Autos

Pendragon looks to renew frayed links with carmakers


The boss of car dealership group Pendragon has said working with Chinese electric vehicle group BYD is the first step to rebuilding its reputation among carmakers after years of declining relationships.

As the company reported a better than expected 30 per cent drop in profits because of higher costs, chief executive Bill Berman said it was trying to win back automakers that stopped working with the business under his predecessor, longtime boss Trevor Finn.

Pendragon was built up into the largest car dealership group in the UK over two decades through acquisitions. However, during its expansion, several of the UK’s largest or most profitable brands, such as Volkswagen and Audi, cut ties.

“We had officially pissed everybody off,” said Berman, who joined the business in 2019. While relationship breakdowns often have blame on two sides, “this was all on us”, he told the Financial Times.

This year, the company will open eight dealerships for Chinese manufacturer BYD, the first new carmaker with which it has worked in decades.

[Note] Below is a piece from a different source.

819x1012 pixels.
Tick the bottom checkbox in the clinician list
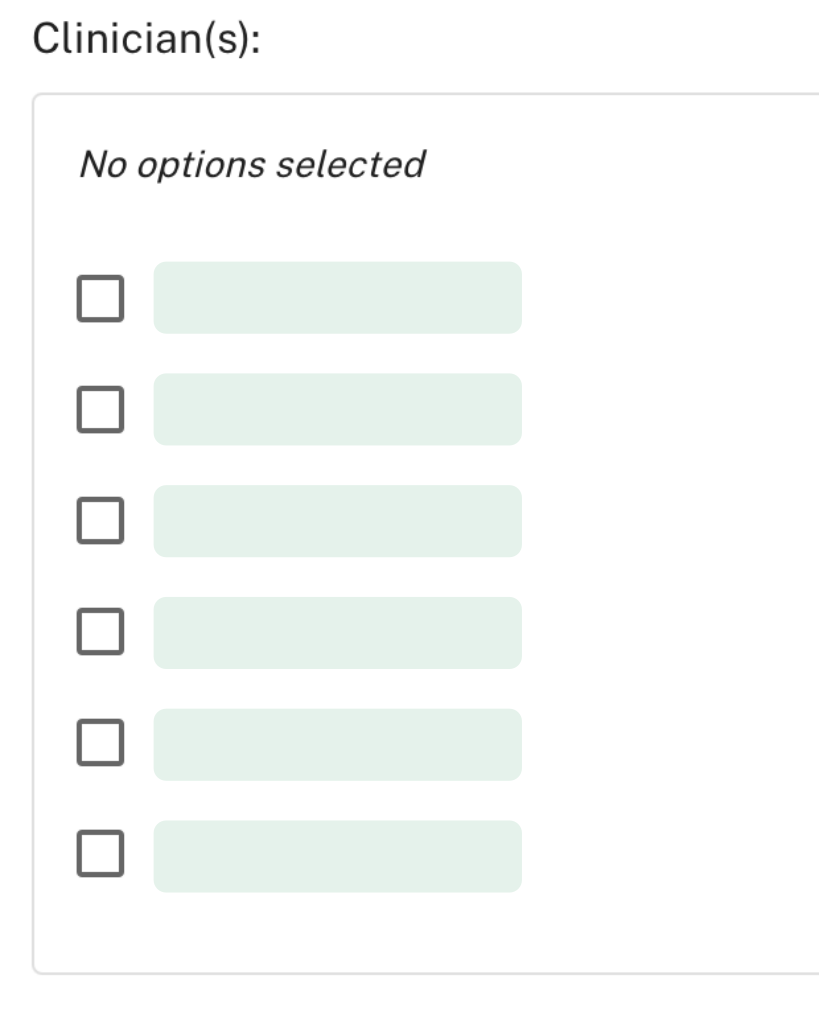pyautogui.click(x=101, y=855)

Pendragon was in talks with several other new electric Chinese brands looking to break into the UK and Europe, Berman said. It also wanted to win back several of the carmakers driven away under the previous leadership.

In the latter years of Finn’s tenure, Pendragon had increasingly prioritised used cars, although it kept some links with large carmakers such as Jaguar Land Rover through its Stratstone brand.

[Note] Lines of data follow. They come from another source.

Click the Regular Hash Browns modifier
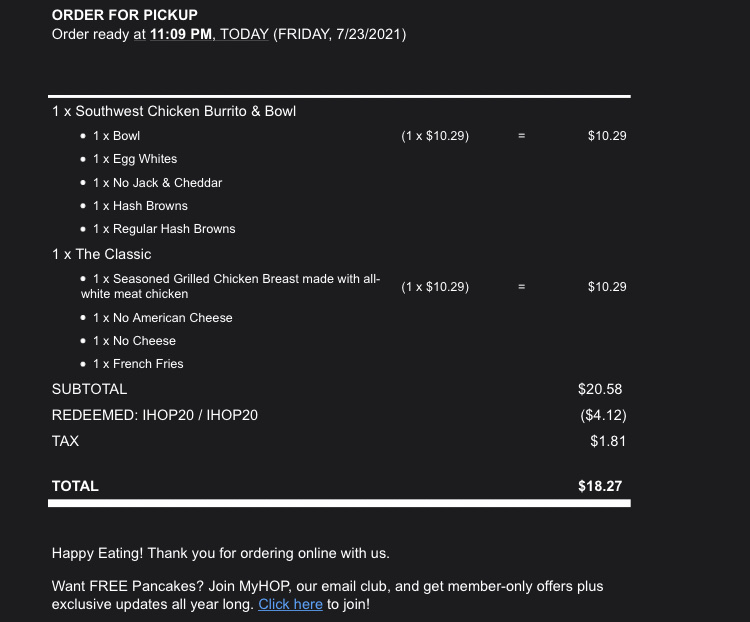 164,229
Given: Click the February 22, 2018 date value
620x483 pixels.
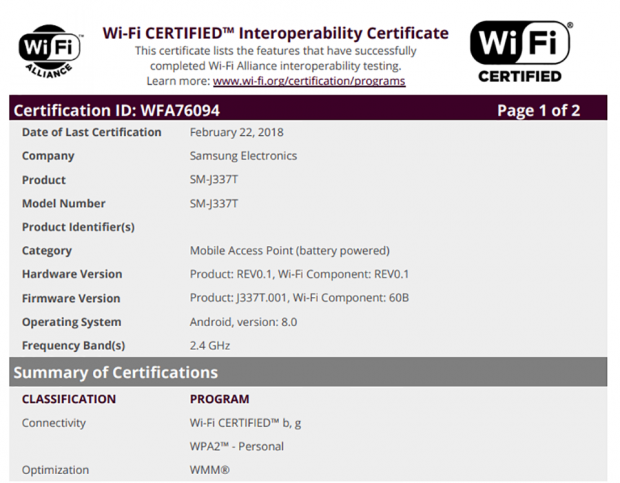Looking at the screenshot, I should 239,132.
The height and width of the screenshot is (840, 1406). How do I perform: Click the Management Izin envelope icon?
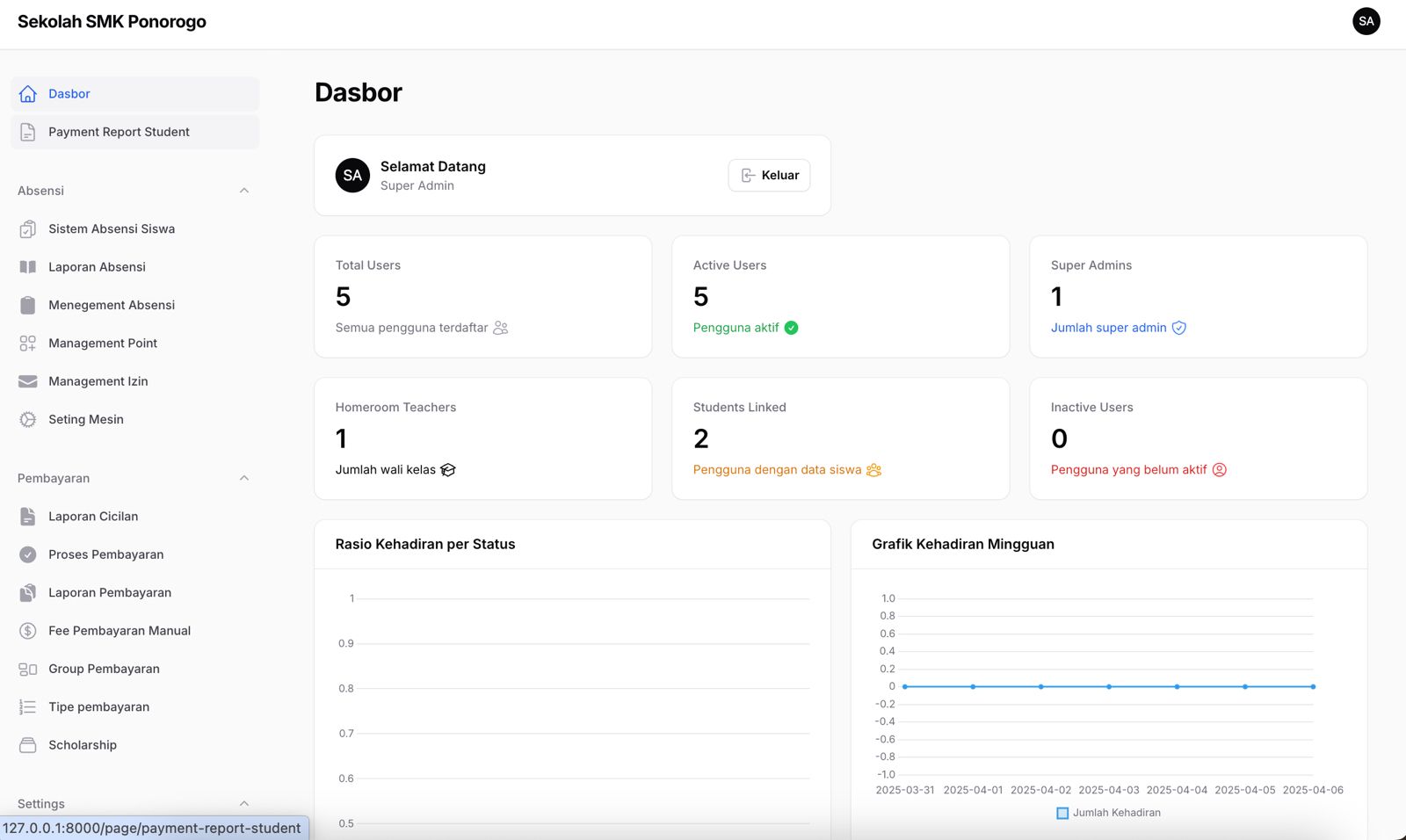pyautogui.click(x=28, y=381)
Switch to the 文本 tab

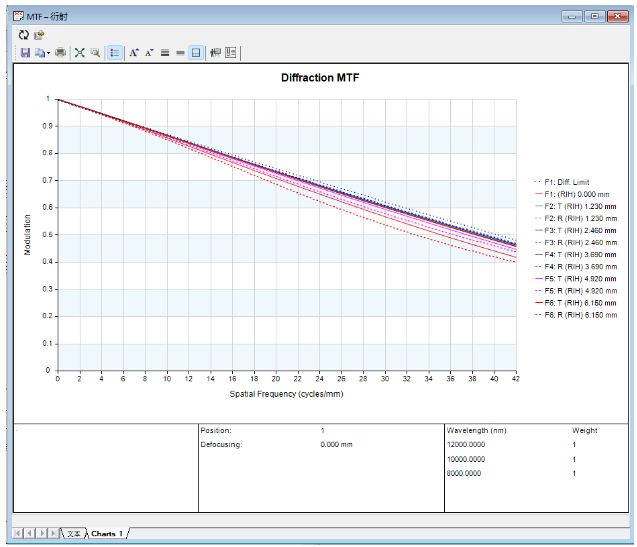click(73, 533)
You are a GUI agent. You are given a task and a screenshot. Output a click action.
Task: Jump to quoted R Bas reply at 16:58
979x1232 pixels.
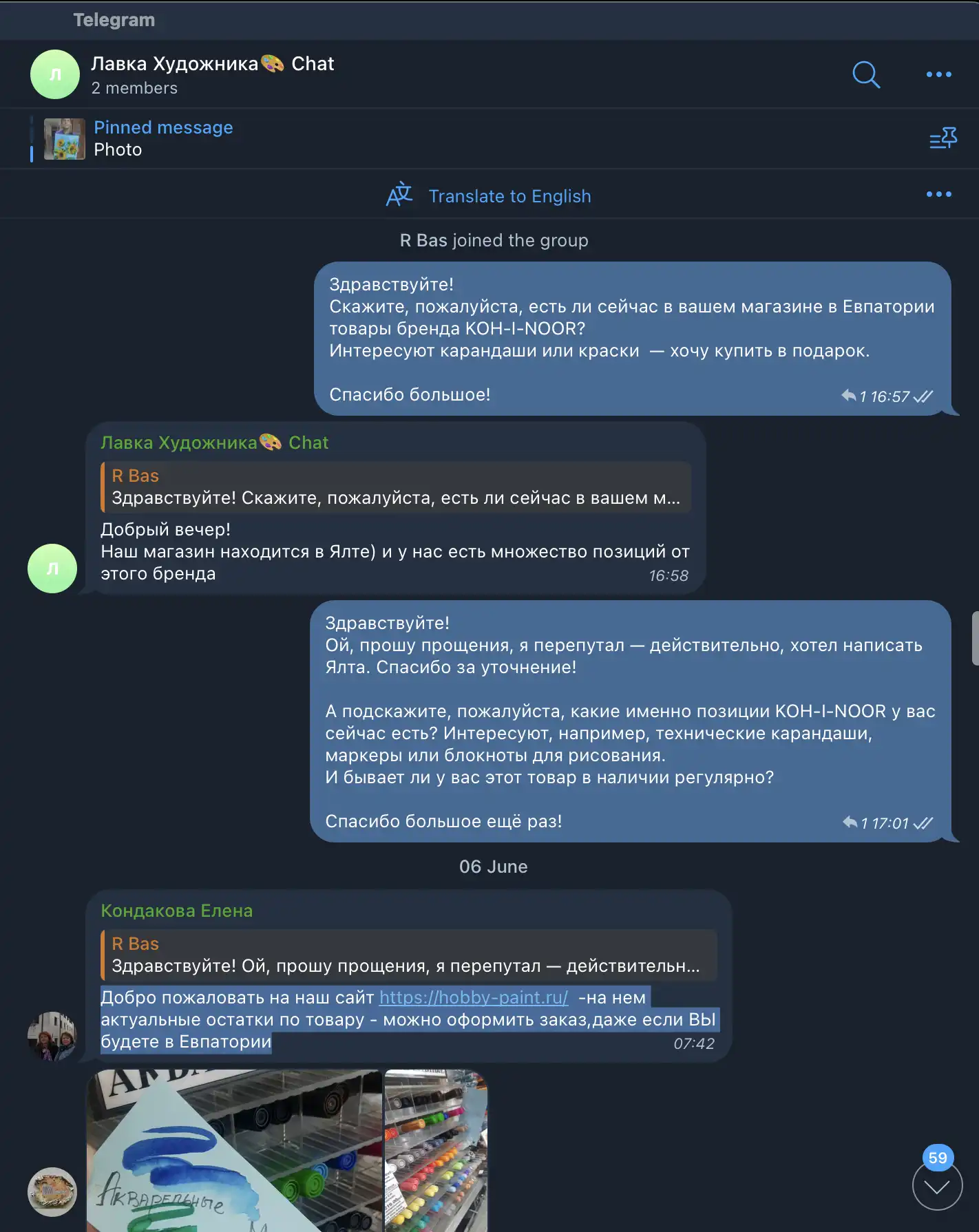coord(396,487)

Relationships between dealership owners and car manufacturers are crucial when selling new vehicles but matter far less with used car businesses. Berman now wants to grow its new car business, winning back marques that had previously left.

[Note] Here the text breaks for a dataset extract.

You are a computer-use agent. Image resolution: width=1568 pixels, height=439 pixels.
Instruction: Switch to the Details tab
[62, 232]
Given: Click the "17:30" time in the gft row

“We have pivoted our strategy, to talking about growing our new-vehicle representation. And BYD is part of that. We’re going to look at every opportunity there is,” he said.

Pendragon on Wednesday said inflation and higher costs in its used-vehicle business pushed pre-tax profits to £57.6mn last year, down from £83mn in 2021, but a smaller drop than had been expected.

Revenues were up 5 per cent at £3.6bn, while the company said orders in the first three months of 2023 were very strong.

The availability of used cars was “anticipated to remain tight, following the prior three years of registration shortfalls of new vehicles”, which was likely to keep second-hand prices high, it said.

The group has faced investor disruptions, from a withdrawn takeover offer from its largest shareholder to a rebellion over boardroom pay.

Last year Hedin, which counts former Pendragon boss Finn as a director, proposed a takeover offer for the dealer and said it would block any takeover by another potential buyer. It withdrew the offer in December, which caused Pendragon shares to fall by a fifth.

More recently, new activist investor Palliser had built a 4 per cent stake and called for board seats and a shake-up of the company.

The business has faced pressure to break itself up, particularly to realise value from its Pinewood technology business, which Berman insisted was the “crown jewel” of the group.

He said the company was “better the way it is”.

“Pinewood gives the company a unique competitive advantage and is a major driver of our strategy,” he added.